Avoiding leaving your pet outside, even if you have a fenced-in yard, because they often try to escape during fireworks shows. If you tie or chain your dog outside, the dog could become seriously injured or be killed if it panics when fireworks go off. As a general rule of thumb, try to take dogs out to the bathroom and for a walk while it's still light out before fireworks start. And be sure to keep them on a leash if you must go outside with them after dark.
• Clean your grill safely. Many grill cleaners contain harsh chemicals that are corrosive in nature. These can burn a curious pet's mouth. Plus, do you really want to cook your food around those chemicals? Use our fast and easy green grill cleaning tips for safer options.
• Avoid poisonous landscaping mistakes. If you're jazzing your yard up to host company this Fourth of July, try to do it in a pet-friendly way so your pets or your guests' pets stay safe. Dr. DeClementi says cocoa bean mulch, popular among some homeowners, can be toxic to dogs, and its sweet aroma can lure them in for a bite. Snail- and slug-killing chemicals are also toxic, so go with organic landscaping techniques to keep your family, friends, and four-legged friends safe from harmful chemical pesticides.
• Don't keep your pet in a car. Never leave an animal unattended in a car. Leaving the windows rolled down does not provide adequate air flow or cooling, and could kill your pet in minutes.
• Don't create a dietary disaster. While hotdogs and hamburgers generally won't kill a pet, feeding popular Fourth of July fare to pets could cause vomiting and diarrhea, something you probably don't feel like cleaning up during a holiday party. More serious health threats for dogs come from eating chocolate or grapes, so be sure to keep those out of reach.
• Beware of the beer. Pets are generally a lot smaller than we are, and yes, they can get drunk. Fallen beer or wine can be lapped up and result in an intoxicated pet.

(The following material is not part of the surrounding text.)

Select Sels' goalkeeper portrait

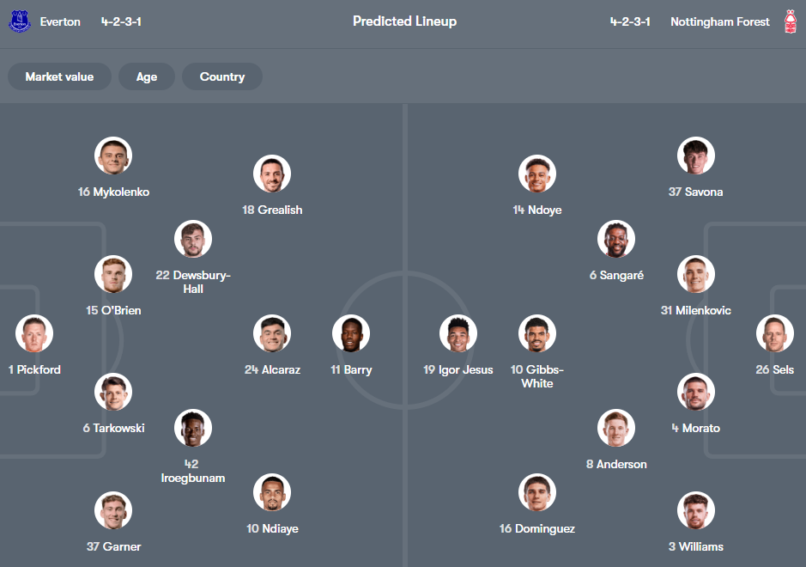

As in humans, an excessive amount could result in the imbiber slipping into a coma.
• Forgo glow jewelry. Fourth of July picnics, parades, or parties might feature glow jewelry, a novelty in the cat world, too. Felines love to play with glow jewelry, and if they bit into the plastic tubing, they often react in a way that looks deadly. "Glow jewelry is not high in toxicity, but looks scary because cats drool and run away," says Dr. DeClementi. If your cat is unfortunate enough to chomp down on the stuff, Dr. DeClementi recommends feeding the animal something tasty to wash away the bad taste, and then taking it into a dark room for observation. If you see glowing material around the mouth and paws, wipe it off with a damp cloth, or the cat will likely lick it and repeat the drooling episode.
• Let fireflies fly. While catching fireflies isn't reserved for just the Fourth of July (we hope you let them go!), it is a seasonal topic that Dr. DeClementi addresses, since some people catch fireflies and try to feed them to pet lizards. "Feed them a few and bearded and dragon lizards can die," she warns. To be safe, just leave the fireflies outside, and allow them to put on their own peaceful fireworks show for the Fourth.